(Photo by Marcus DeSieno, part of the Transcending Borders exhibit at the Maude Kerns Art Center)

By Randi Bjornstad

The border between the United States and Mexico takes on new, thought-provoking dimensions in a show called Transcending Borders, on display through April at the Maude Kerns Art Center.

The exhibit has three parts, beginning with a collaboration of words and pictures selected from their work by poet Laura Winter and photographer Terri Warpinski. Their combined effort is called Liminal Matter, drawing from series called Fences and Traces. Warpinski lives in the Eugene-Springfield area, and Winter comes from Portland. Their work combines Warpinski’s vast, sweeping photographs of the borderlands between the United States and Mexico with Winter’s poems describing the places and the effects of that divide on the people who live there.

Juan Dios, black-and-white photo by Richard Keis

Added to that is a series of photos by Marcus DeSieno, who examines the concept of government-sponsored spying, particularly on borders, from a collection of work he calls No Man’s Land: Views from a Surveillance State. A description provided by the art center says, “To produce this work, he hacked into surveillance cameras and CCTV feeds looking for images of picturesque and sublime landscapes … to highlight and call into question this type of social control.” DiSieno, who comes from Washington state, has shown his work in New York, Paris, and Greece as well as widely in galleries and museums in the United States.
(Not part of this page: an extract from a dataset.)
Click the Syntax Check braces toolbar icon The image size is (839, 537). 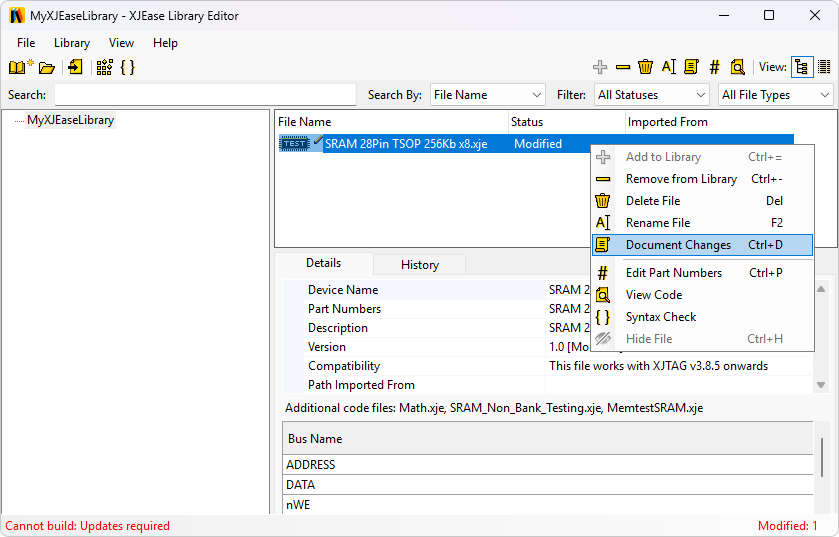point(127,67)
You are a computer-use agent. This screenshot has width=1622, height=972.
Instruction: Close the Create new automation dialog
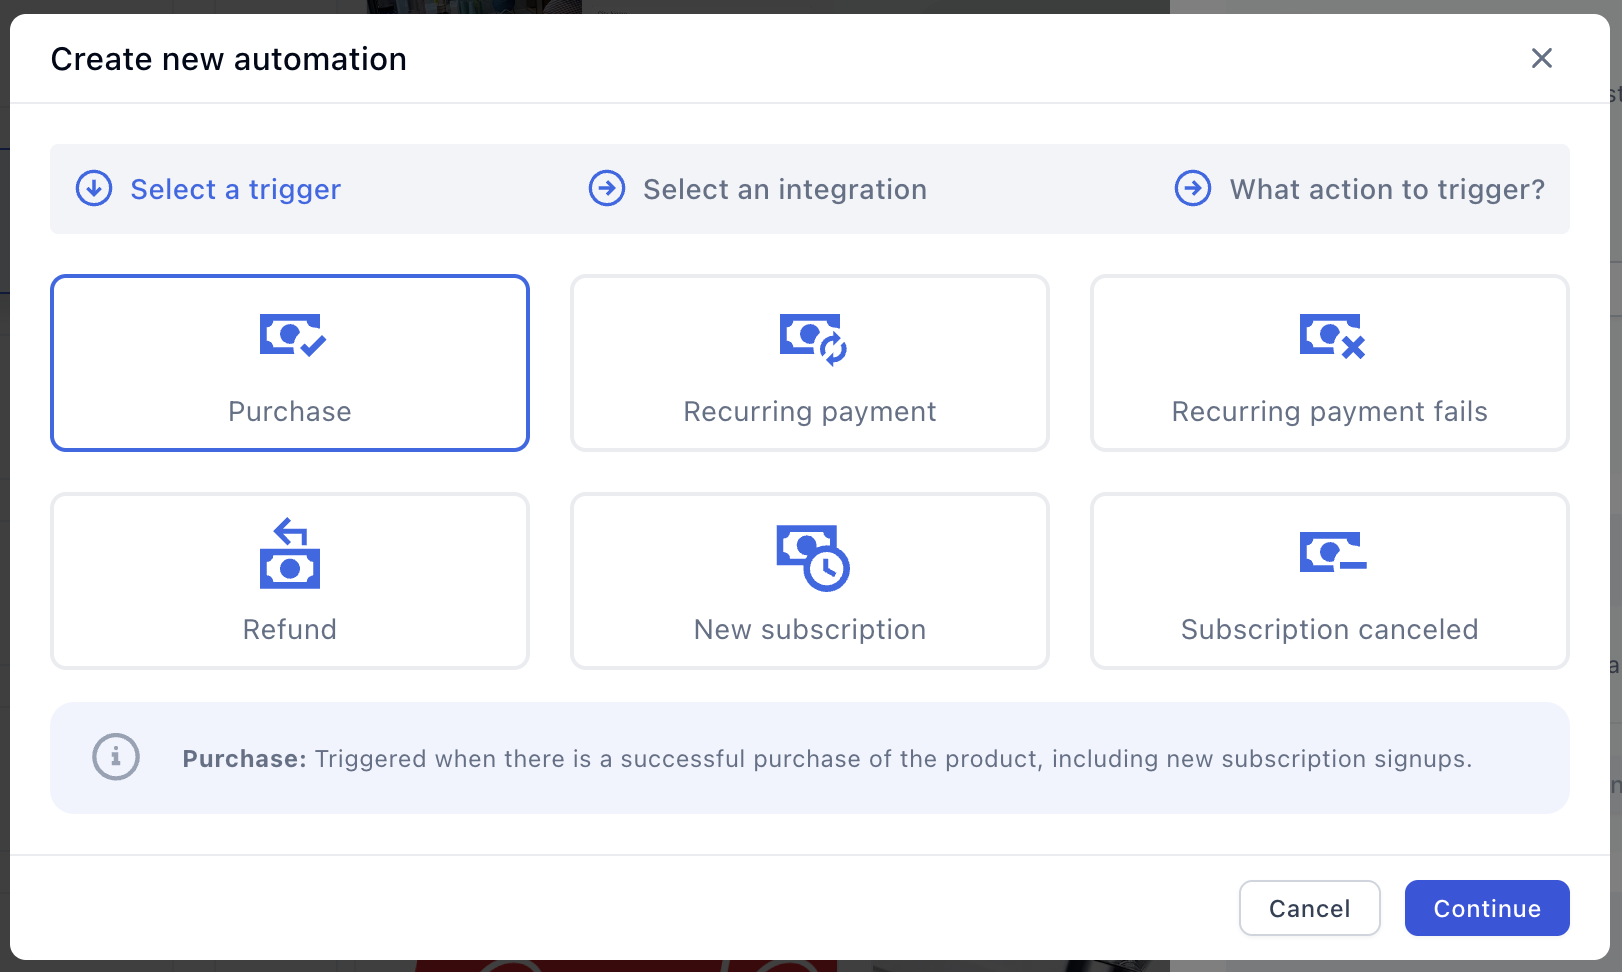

Rounding out the show is Livelihoods, featuring black-and-white photographs of workers in Oaxaca, Mexico, by Corvallis photographer Richard Keis, who first became interested in the topic when he worked with migrant families in Oregon. In this show, he captures the ways of life of people who chose not to migrate but to make their livings in Mexico, among them weavers, sculptors, folk healers, feather artists, and producers of agave spirits called mezcal.

Transcending Borders is available to viewers in person at the Maude Kerns Art Center or online at mkartcenter.org. In-person viewing is subject to all State of Oregon and Oregon Health Authority guidelines, including social distancing and mask-wearing.

Transcending Borders

When: Through April 30

Where: Maude Kerns Art Center, 1910 E. 15th Ave., Eugene (corner of 15th and Villard streets)

Hours: 10 a.m. to 5:30 p.m. Monday through Friday, and noon to 4 p.m. on Saturday during exhibits; a virtual artist talk will take place via Zoom from 6 pm. to 7 p.m. on Thursday, April 22, via the art center website at mkartcenter.org

Details: In-person viewing is subject to all State of Oregon and Oregon Health Authority guidelines, including social distancing and mask-wearing.The Maude Kerns Art Center is adhering to all State of Oregon and Oregon Health Authority guidelines. The exhibit also can be viewed, and artwork purchased, online at mkartcenter.org.